▸ **The task**: Your answer is a copy of every line in the records where "agent" appears.

▸ **Records shown**:
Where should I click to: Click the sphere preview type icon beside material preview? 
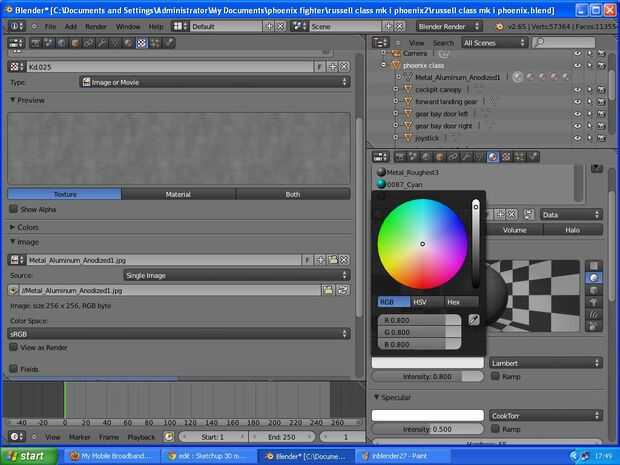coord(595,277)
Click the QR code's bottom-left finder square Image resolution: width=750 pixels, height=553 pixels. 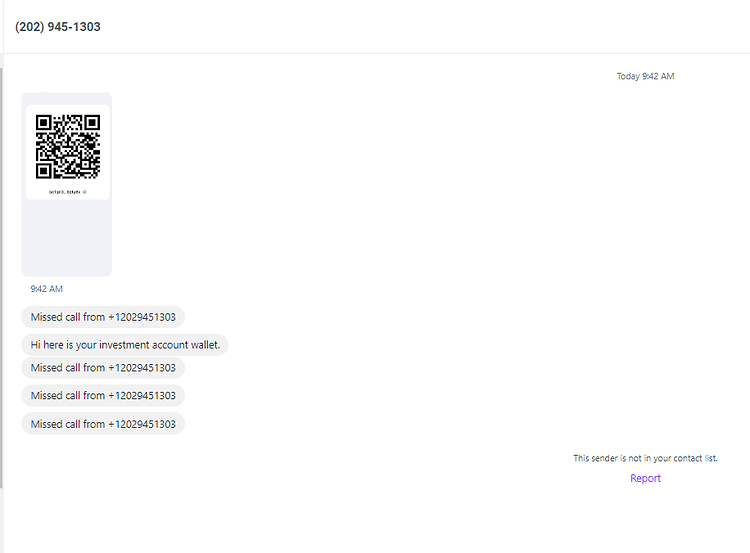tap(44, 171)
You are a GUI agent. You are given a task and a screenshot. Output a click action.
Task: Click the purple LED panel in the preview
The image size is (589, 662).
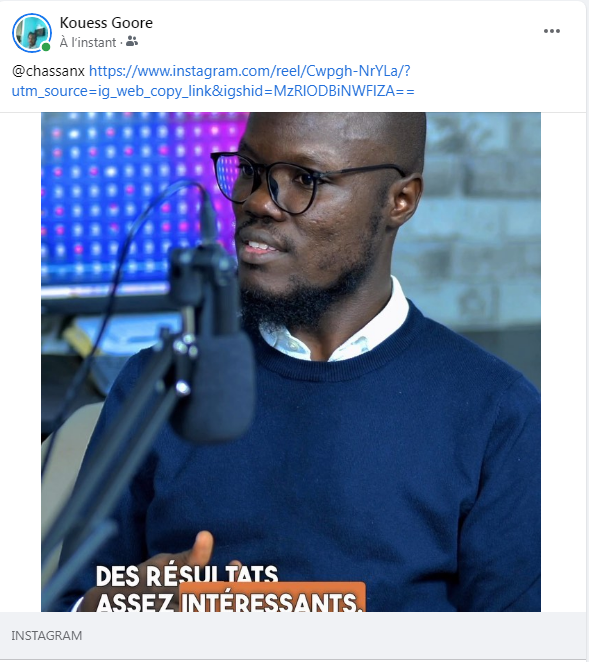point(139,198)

--

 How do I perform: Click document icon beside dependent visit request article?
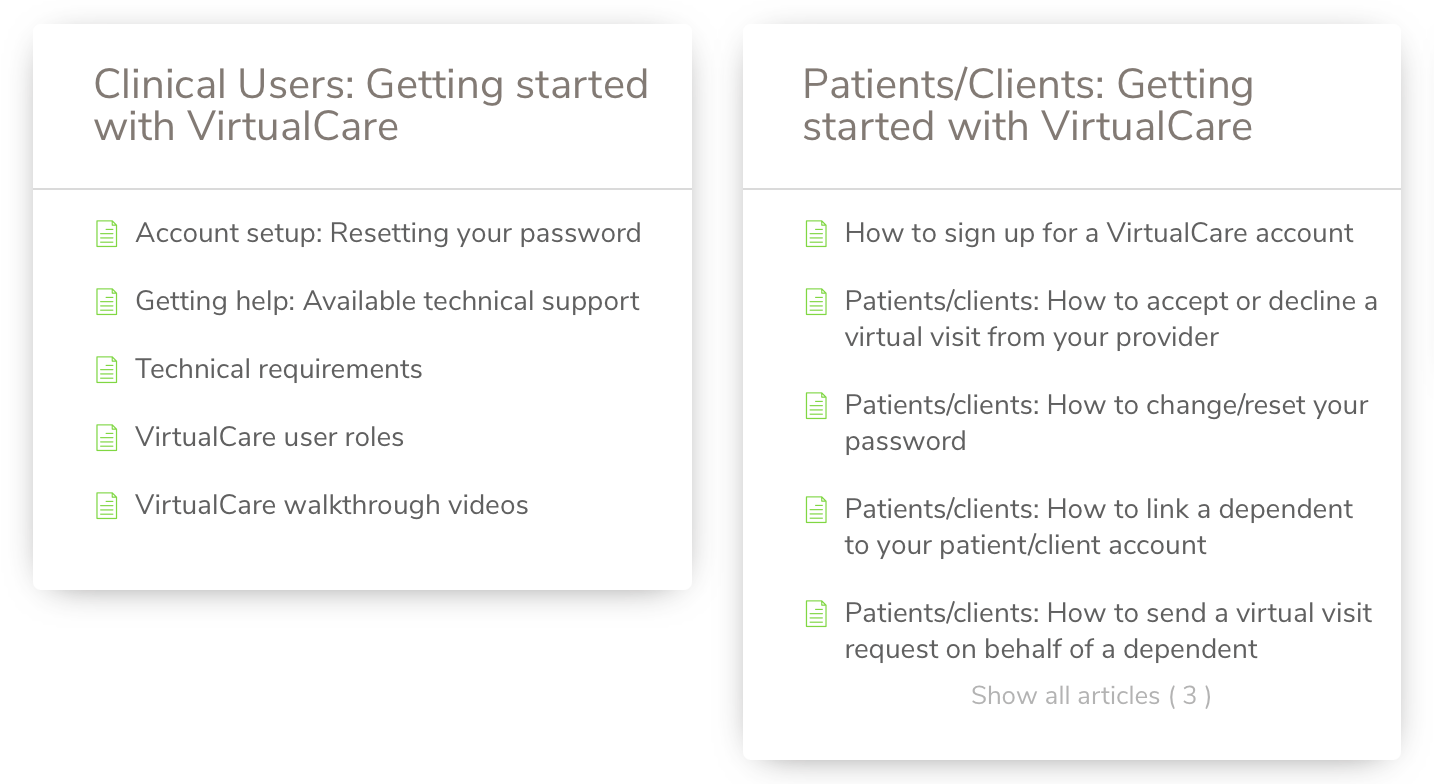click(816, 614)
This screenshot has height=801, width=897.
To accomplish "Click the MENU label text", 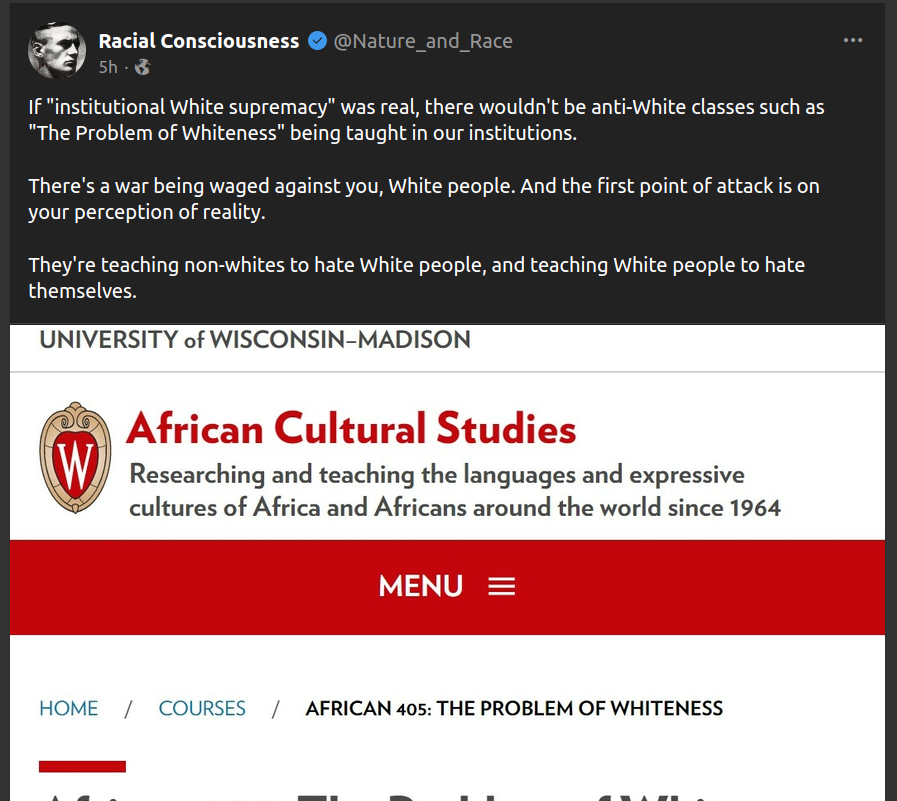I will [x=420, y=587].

* * *

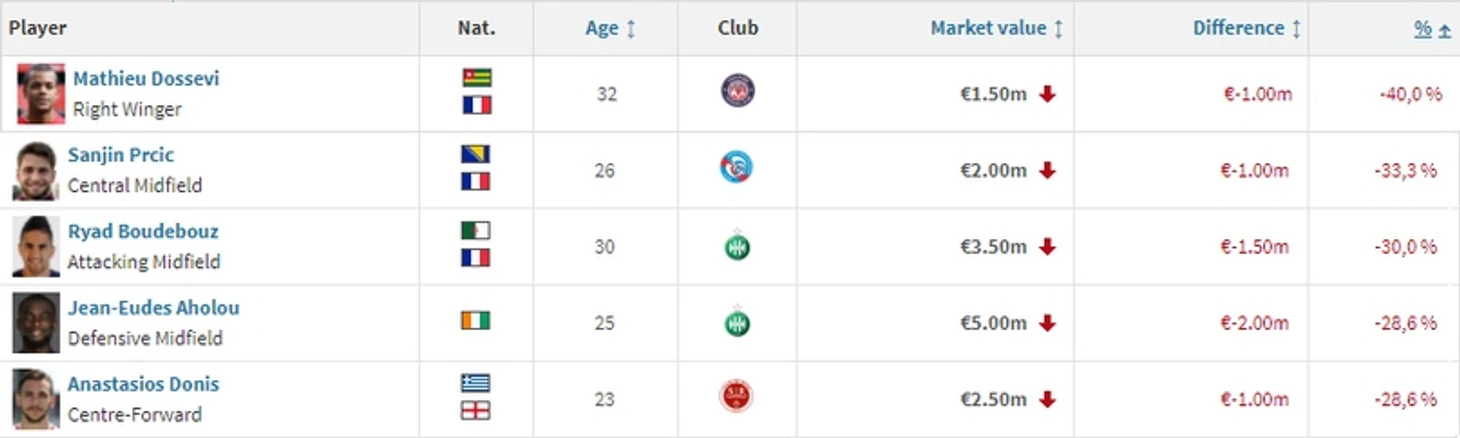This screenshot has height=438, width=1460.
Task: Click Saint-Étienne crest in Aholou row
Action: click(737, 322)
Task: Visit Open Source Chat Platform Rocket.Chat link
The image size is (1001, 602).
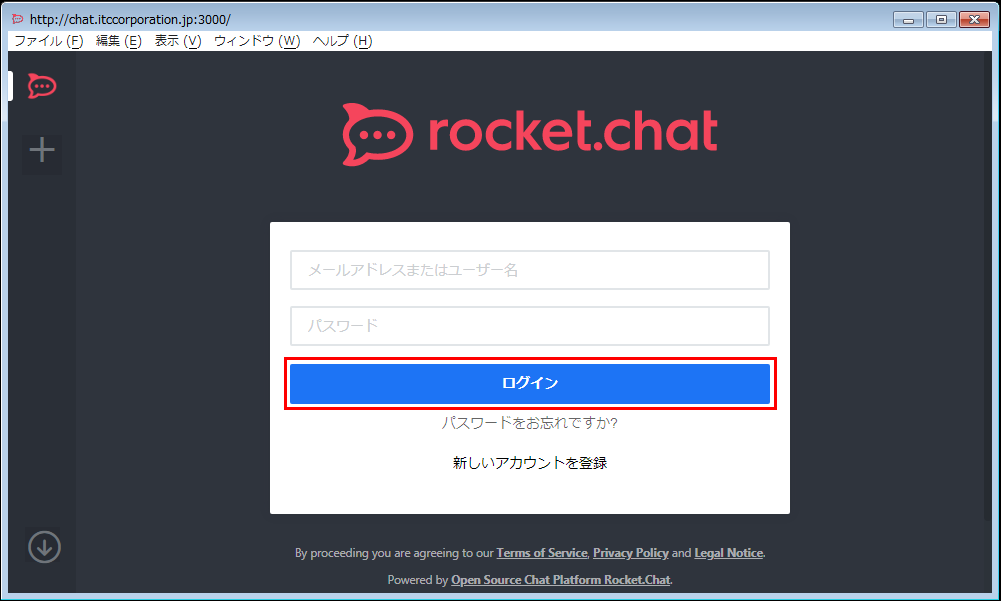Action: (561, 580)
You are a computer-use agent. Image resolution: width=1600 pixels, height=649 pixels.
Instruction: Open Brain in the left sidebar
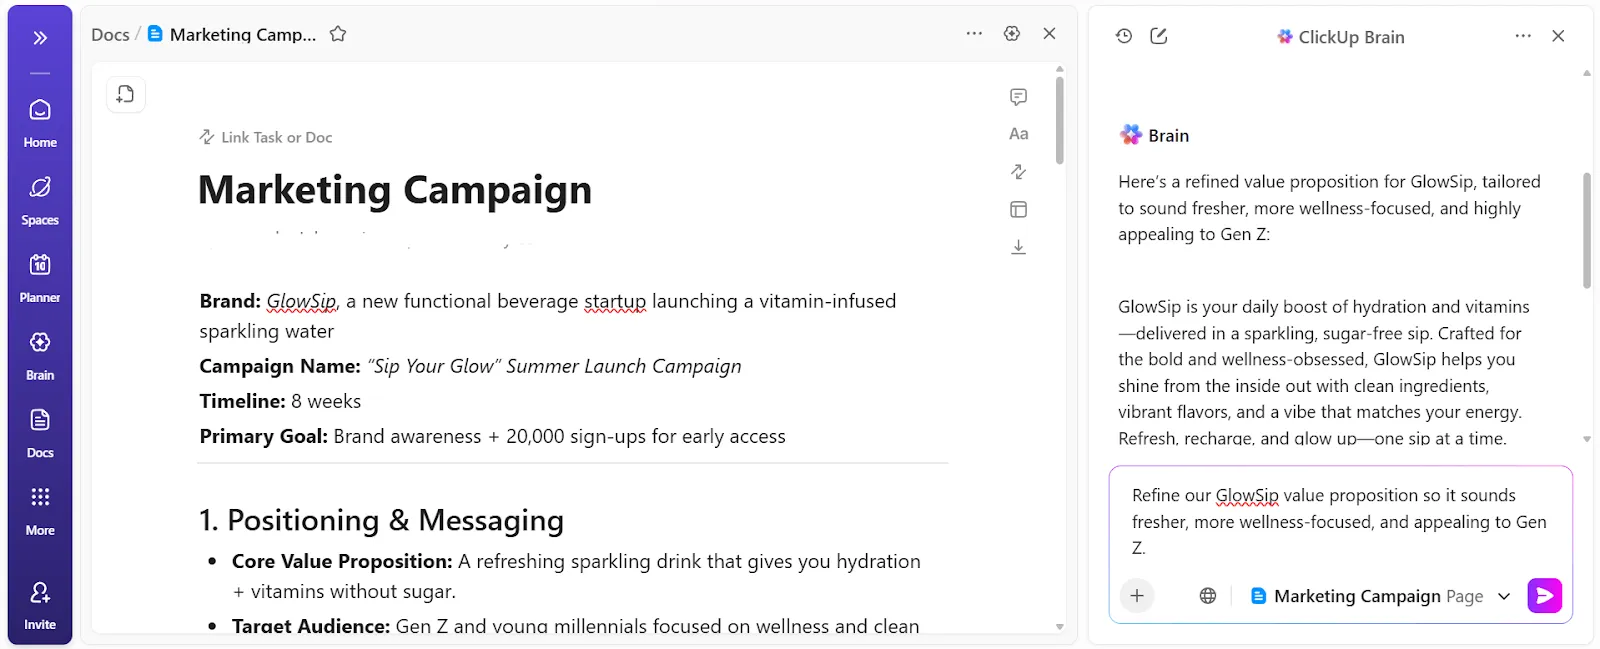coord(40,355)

▸ **Answer for the task**:
You are a GUI agent. You are given a task and a screenshot. Output a click action.
You are a computer-use agent. Image resolution: width=1600 pixels, height=649 pixels.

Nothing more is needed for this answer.